Yogyakarta – Penunjukan kembali Prof Drs Ki H Pardimin MPd PhD sebagai Rektor Universitas Sarjanawiyata Tamansiswa (UST) untuk keempat kalinya menimbulkan polemik di kalangan alumni dan pemerhati pendidikan tinggi. Salah satunya datang dari Indria Febriansyah, alumni UST yang pernah menjabat sebagai Ketua Majelis Mahasiswa Universitas Sarjanawiyata Tamansiswa Keluarga Besar Mahasiswa (MMU-KBM) UST periode 2010–2012. Ia juga dikenal sebagai Ketua Umum Kabeh Sedulur Tamansiswa Indonesia, Ketua Koperasi Jasa Barisan Alumni Tamansiswa Nusantara, serta Sekretaris Jenderal Ikatan Relawan Merah Putih Prabowo se-Indonesia.

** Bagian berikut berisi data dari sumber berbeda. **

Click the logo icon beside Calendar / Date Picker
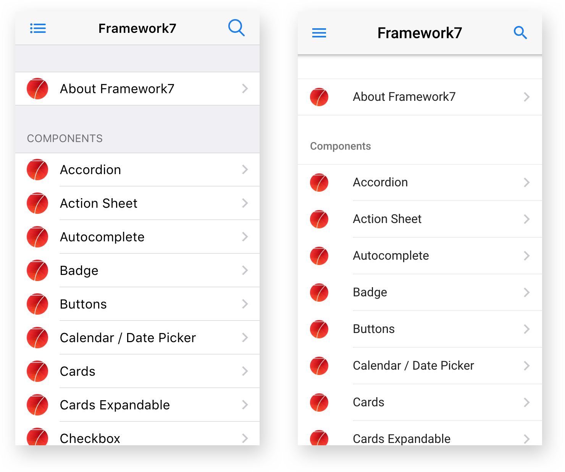Viewport: 565px width, 472px height. [x=37, y=338]
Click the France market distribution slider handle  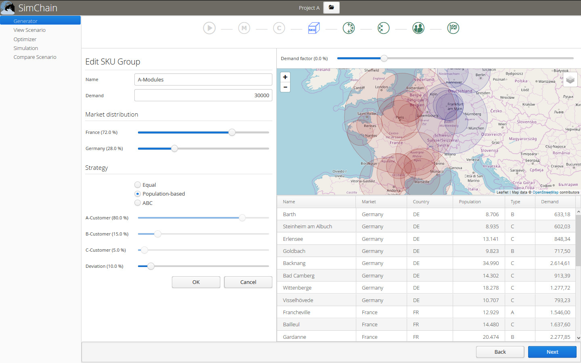[x=232, y=132]
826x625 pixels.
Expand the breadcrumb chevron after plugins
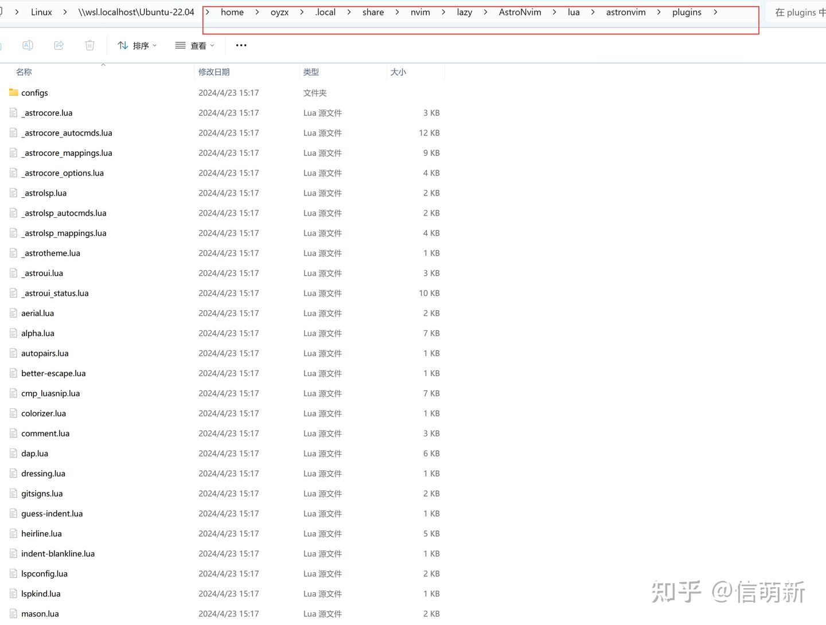pyautogui.click(x=715, y=12)
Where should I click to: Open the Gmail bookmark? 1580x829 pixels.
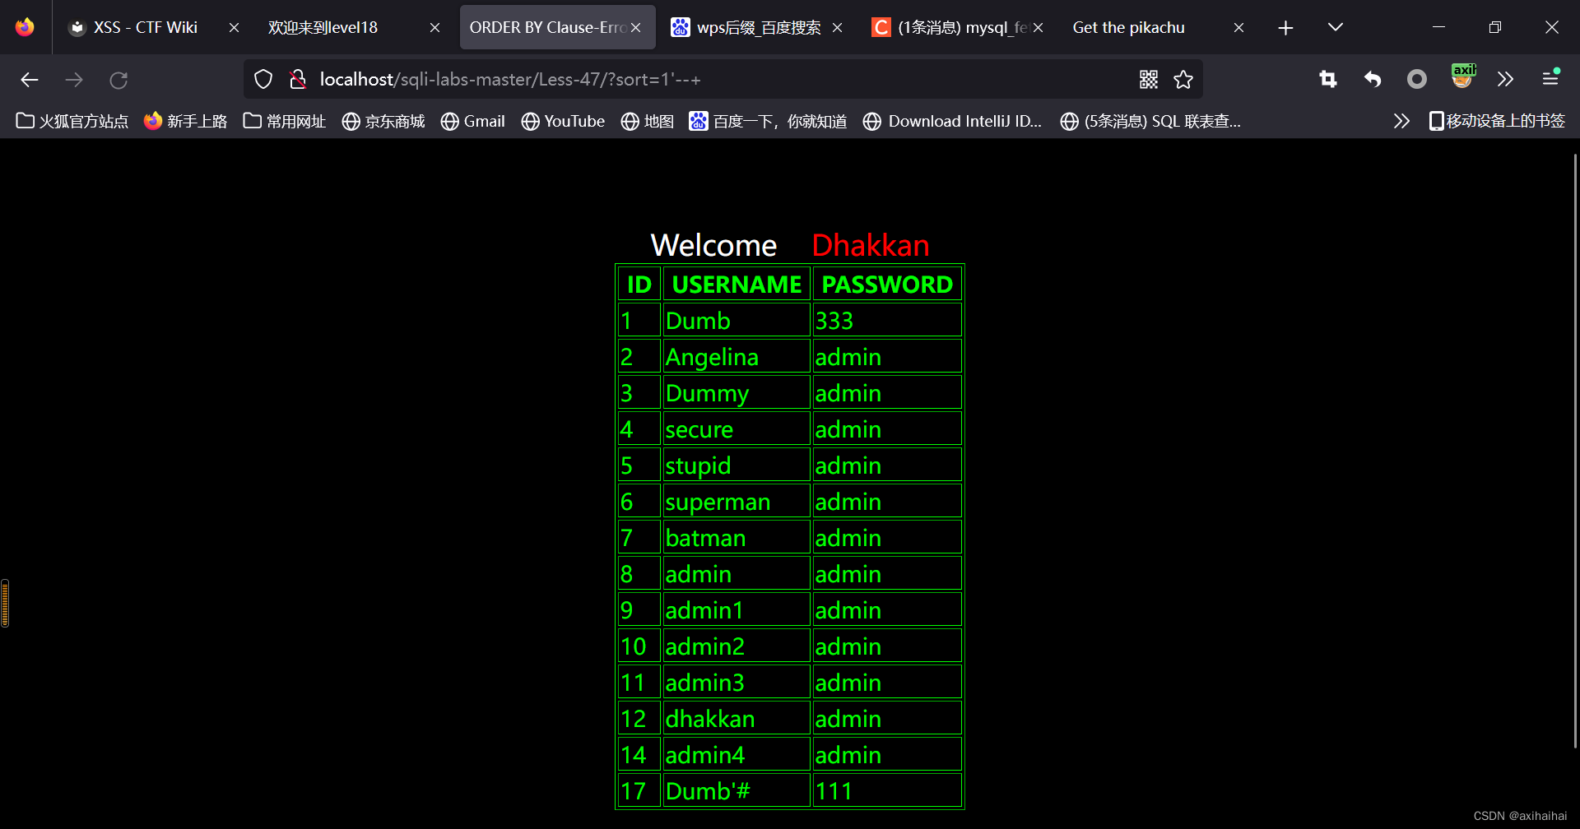pyautogui.click(x=472, y=121)
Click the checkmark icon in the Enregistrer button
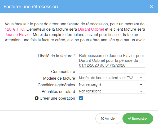The height and width of the screenshot is (126, 158). 130,118
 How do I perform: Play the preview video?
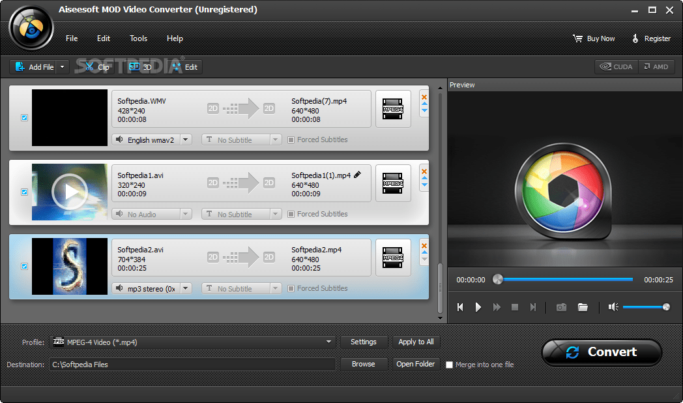(x=478, y=306)
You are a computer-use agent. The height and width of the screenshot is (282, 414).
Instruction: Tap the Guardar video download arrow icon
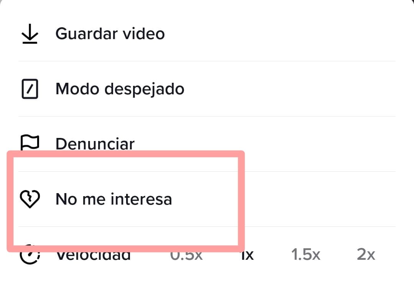tap(30, 34)
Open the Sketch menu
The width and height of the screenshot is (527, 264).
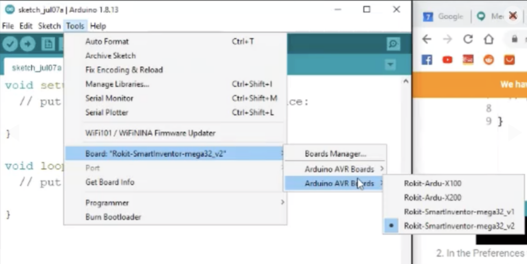(49, 26)
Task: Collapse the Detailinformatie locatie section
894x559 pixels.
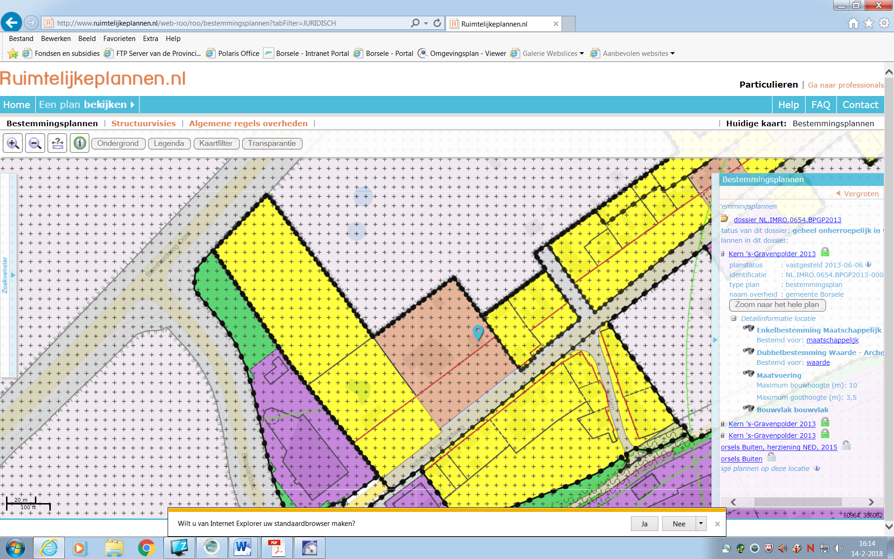Action: coord(734,319)
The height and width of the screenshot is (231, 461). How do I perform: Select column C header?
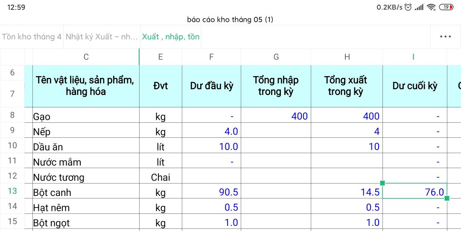[86, 57]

Menurut Indria, perpanjangan masa jabatan Rektor hingga empat periode mencerminkan lemahnya regenerasi dan kemunduran nilai-nilai demokrasi dalam tata kelola kampus. “Sebagai institusi pendidikan warisan Ki Hadjar Dewantara, UST seharusnya menjunjung tinggi prinsip kaderisasi dan pembaharuan kepemimpinan, bukan malah memupuk kekuasaan,” ujarnya dalam pernyataan tertulis, Minggu (14/4).

Indria mempertanyakan transparansi dan akuntabilitas dalam proses pemilihan rektor. “Apakah tidak ada lagi figur yang mumpuni di lingkungan kampus? Ini bukan soal pribadi Prof Pardimin, tetapi soal sistem yang harus adil, sehat, dan berdaya hidup,” tegasnya.

Lebih jauh, ia menilai bahwa capaian-capaian infrastruktur dan peningkatan jumlah mahasiswa belum cukup merefleksikan kualitas akademik dan budaya kampus yang merdeka. “Jika pembangunan fisik dijadikan parameter utama, maka semangat pendidikan Tamansiswa telah digeser menjadi sekadar proyek administratif,” tambah Indria.

Ia juga mengingatkan bahwa selama kepemimpinan yang panjang ini, suara mahasiswa dan dosen kritis cenderung tidak terakomodasi. “Kampus bukan perusahaan. Kampus harus menjadi tempat dialektika, bukan hanya menara gading yang steril dari perbedaan pendapat,” ujarnya.

Sebagai solusi, Indria mendorong dibentuknya dewan pengarah alumni independen yang terlibat aktif dalam proses pengawasan dan kaderisasi kepemimpinan kampus. Ia juga menekankan pentingnya evaluasi menyeluruh atas tata kelola UST demi menjaga marwah Tamansiswa sebagai gerakan pendidikan yang membebaskan.

“Ki Hadjar Dewantara mengajarkan kita untuk mendidik dengan hati, memimpin dengan teladan, dan mewariskan semangat perjuangan. Bukan mewariskan jabatan,” pungkas Indria.